## Recorded information:
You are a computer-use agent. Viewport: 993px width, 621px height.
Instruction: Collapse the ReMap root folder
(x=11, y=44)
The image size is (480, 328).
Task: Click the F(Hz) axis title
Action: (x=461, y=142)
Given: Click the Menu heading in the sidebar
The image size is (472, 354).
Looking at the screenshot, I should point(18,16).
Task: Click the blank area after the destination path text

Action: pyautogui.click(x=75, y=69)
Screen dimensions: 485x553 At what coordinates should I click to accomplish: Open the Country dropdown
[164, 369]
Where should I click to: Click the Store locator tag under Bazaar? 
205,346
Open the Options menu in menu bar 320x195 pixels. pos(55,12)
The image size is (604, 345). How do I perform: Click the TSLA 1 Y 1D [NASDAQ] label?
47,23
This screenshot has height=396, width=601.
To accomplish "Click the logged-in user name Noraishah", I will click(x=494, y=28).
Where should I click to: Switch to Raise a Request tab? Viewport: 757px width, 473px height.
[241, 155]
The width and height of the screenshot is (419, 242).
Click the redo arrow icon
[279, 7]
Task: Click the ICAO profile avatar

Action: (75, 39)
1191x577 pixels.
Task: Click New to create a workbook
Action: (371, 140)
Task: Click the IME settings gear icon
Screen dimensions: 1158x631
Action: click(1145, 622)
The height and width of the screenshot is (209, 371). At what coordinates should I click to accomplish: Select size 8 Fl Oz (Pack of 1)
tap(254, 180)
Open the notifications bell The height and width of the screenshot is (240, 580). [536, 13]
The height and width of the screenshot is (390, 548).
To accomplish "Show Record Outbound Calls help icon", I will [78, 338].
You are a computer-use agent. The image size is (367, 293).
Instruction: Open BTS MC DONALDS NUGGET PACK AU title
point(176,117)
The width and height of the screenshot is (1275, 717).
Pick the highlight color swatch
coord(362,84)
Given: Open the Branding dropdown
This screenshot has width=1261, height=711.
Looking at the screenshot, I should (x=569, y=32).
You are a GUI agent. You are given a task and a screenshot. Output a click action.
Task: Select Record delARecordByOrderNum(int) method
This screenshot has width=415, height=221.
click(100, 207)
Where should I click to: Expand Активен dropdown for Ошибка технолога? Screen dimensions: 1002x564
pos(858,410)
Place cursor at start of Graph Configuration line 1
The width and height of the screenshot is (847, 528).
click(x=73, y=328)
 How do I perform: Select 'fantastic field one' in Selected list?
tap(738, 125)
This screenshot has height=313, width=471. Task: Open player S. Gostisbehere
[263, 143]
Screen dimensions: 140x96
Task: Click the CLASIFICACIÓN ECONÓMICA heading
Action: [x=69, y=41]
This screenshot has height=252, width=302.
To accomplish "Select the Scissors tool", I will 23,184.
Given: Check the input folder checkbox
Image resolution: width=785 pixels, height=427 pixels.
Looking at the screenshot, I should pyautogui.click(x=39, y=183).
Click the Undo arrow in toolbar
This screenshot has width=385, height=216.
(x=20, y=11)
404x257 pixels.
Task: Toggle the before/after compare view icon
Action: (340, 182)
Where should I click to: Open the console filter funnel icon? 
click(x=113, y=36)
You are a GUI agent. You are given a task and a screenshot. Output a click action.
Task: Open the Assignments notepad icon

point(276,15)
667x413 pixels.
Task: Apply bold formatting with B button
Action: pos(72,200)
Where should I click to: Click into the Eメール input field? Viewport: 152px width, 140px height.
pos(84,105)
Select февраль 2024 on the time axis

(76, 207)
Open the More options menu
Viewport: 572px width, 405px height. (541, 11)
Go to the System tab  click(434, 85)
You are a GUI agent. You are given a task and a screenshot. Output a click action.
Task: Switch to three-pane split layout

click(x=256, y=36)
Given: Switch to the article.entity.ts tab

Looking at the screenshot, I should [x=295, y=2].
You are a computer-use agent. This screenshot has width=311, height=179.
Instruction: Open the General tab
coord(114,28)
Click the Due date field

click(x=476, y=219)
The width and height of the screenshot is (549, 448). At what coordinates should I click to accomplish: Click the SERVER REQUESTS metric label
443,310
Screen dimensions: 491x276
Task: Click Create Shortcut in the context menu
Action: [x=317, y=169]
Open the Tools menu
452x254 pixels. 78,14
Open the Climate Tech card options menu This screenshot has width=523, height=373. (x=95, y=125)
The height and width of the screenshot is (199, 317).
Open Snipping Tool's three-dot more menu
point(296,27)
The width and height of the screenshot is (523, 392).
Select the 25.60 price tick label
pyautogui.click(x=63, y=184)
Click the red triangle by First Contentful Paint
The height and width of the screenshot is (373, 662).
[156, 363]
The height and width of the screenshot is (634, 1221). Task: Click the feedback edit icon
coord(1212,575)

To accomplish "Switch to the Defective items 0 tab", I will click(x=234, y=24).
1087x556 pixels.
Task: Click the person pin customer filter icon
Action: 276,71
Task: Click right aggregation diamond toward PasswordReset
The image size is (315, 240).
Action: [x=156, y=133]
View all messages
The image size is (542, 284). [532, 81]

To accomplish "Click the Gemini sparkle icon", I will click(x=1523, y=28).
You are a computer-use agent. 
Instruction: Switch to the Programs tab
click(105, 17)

## The request:
Revise all of the items above so that each occurrence of "Instruction" reads "Goal", and leave every other part unchanged.

## Response to this exercise:
You are a computer-use agent. Viewport: 993px width, 621px height.
Goal: Collapse the ReMap root folder
(x=11, y=44)
The image size is (480, 328).
Task: Click the F(Hz) axis title
Action: (x=461, y=142)
Given: Click the Menu heading in the sidebar
The image size is (472, 354).
Looking at the screenshot, I should point(18,16).
Task: Click the blank area after the destination path text

Action: pyautogui.click(x=75, y=69)
Screen dimensions: 485x553 At what coordinates should I click to accomplish: Open the Country dropdown
[164, 369]
Where should I click to: Click the Store locator tag under Bazaar? 
205,346
Open the Options menu in menu bar 320x195 pixels. pos(55,12)
The image size is (604, 345). How do I perform: Click the TSLA 1 Y 1D [NASDAQ] label?
47,23
This screenshot has height=396, width=601.
To accomplish "Click the logged-in user name Noraishah", I will click(x=494, y=28).
Where should I click to: Switch to Raise a Request tab? Viewport: 757px width, 473px height.
[241, 155]
The width and height of the screenshot is (419, 242).
Click the redo arrow icon
[279, 7]
Task: Click the ICAO profile avatar

Action: (75, 39)
1191x577 pixels.
Task: Click New to create a workbook
Action: (371, 140)
Task: Click the IME settings gear icon
Screen dimensions: 1158x631
Action: click(1145, 622)
The height and width of the screenshot is (209, 371). At what coordinates should I click to accomplish: Select size 8 Fl Oz (Pack of 1)
tap(254, 180)
Open the notifications bell The height and width of the screenshot is (240, 580). [536, 13]
The height and width of the screenshot is (390, 548).
To accomplish "Show Record Outbound Calls help icon", I will [78, 338].
You are a computer-use agent. The image size is (367, 293).
Goal: Open BTS MC DONALDS NUGGET PACK AU title
point(176,117)
The width and height of the screenshot is (1275, 717).
Pick the highlight color swatch
coord(362,84)
Given: Open the Branding dropdown
This screenshot has width=1261, height=711.
Looking at the screenshot, I should (x=569, y=32).
You are a GUI agent. You are given a task and a screenshot. Output a click action.
Task: Select Record delARecordByOrderNum(int) method
This screenshot has width=415, height=221.
click(100, 207)
Where should I click to: Expand Активен dropdown for Ошибка технолога? Screen dimensions: 1002x564
pos(858,410)
Place cursor at start of Graph Configuration line 1
The width and height of the screenshot is (847, 528).
click(x=73, y=328)
 How do I perform: Select 'fantastic field one' in Selected list?
tap(738, 125)
This screenshot has height=313, width=471. Task: Open player S. Gostisbehere
[263, 143]
Screen dimensions: 140x96
Task: Click the CLASIFICACIÓN ECONÓMICA heading
Action: [x=69, y=41]
This screenshot has height=252, width=302.
To accomplish "Select the Scissors tool", I will 23,184.
Given: Check the input folder checkbox
Image resolution: width=785 pixels, height=427 pixels.
Looking at the screenshot, I should pyautogui.click(x=39, y=183).
Click the Undo arrow in toolbar
This screenshot has width=385, height=216.
(x=20, y=11)
404x257 pixels.
Task: Toggle the before/after compare view icon
Action: (340, 182)
Where should I click to: Open the console filter funnel icon? 
click(x=113, y=36)
You are a GUI agent. You are given a task and a screenshot. Output a click action.
Task: Open the Assignments notepad icon

point(276,15)
667x413 pixels.
Task: Apply bold formatting with B button
Action: pos(72,200)
Where should I click to: Click into the Eメール input field? Viewport: 152px width, 140px height.
pos(84,105)
Select февраль 2024 on the time axis

(76, 207)
Open the More options menu
Viewport: 572px width, 405px height. (541, 11)
Go to the System tab  click(434, 85)
You are a GUI agent. You are given a task and a screenshot. Output a click action.
Task: Switch to three-pane split layout

click(x=256, y=36)
Given: Switch to the article.entity.ts tab

Looking at the screenshot, I should [x=295, y=2].
You are a computer-use agent. This screenshot has width=311, height=179.
Goal: Open the General tab
coord(114,28)
Click the Due date field

click(x=476, y=219)
The width and height of the screenshot is (549, 448). At what coordinates should I click to accomplish: Click the SERVER REQUESTS metric label
443,310
Screen dimensions: 491x276
Task: Click Create Shortcut in the context menu
Action: [x=317, y=169]
Open the Tools menu
452x254 pixels. 78,14
Open the Climate Tech card options menu This screenshot has width=523, height=373. (x=95, y=125)
The height and width of the screenshot is (199, 317).
Open Snipping Tool's three-dot more menu
point(296,27)
The width and height of the screenshot is (523, 392).
Select the 25.60 price tick label
pyautogui.click(x=63, y=184)
Click the red triangle by First Contentful Paint
The height and width of the screenshot is (373, 662).
[156, 363]
The height and width of the screenshot is (634, 1221). Task: Click the feedback edit icon
coord(1212,575)

To accomplish "Switch to the Defective items 0 tab", I will click(x=234, y=24).
1087x556 pixels.
Task: Click the person pin customer filter icon
Action: 276,71
Task: Click right aggregation diamond toward PasswordReset
The image size is (315, 240).
Action: [x=156, y=133]
View all messages
The image size is (542, 284). [532, 81]

To accomplish "Click the Gemini sparkle icon", I will click(x=1523, y=28).
You are a computer-use agent. 
Goal: Switch to the Programs tab
click(105, 17)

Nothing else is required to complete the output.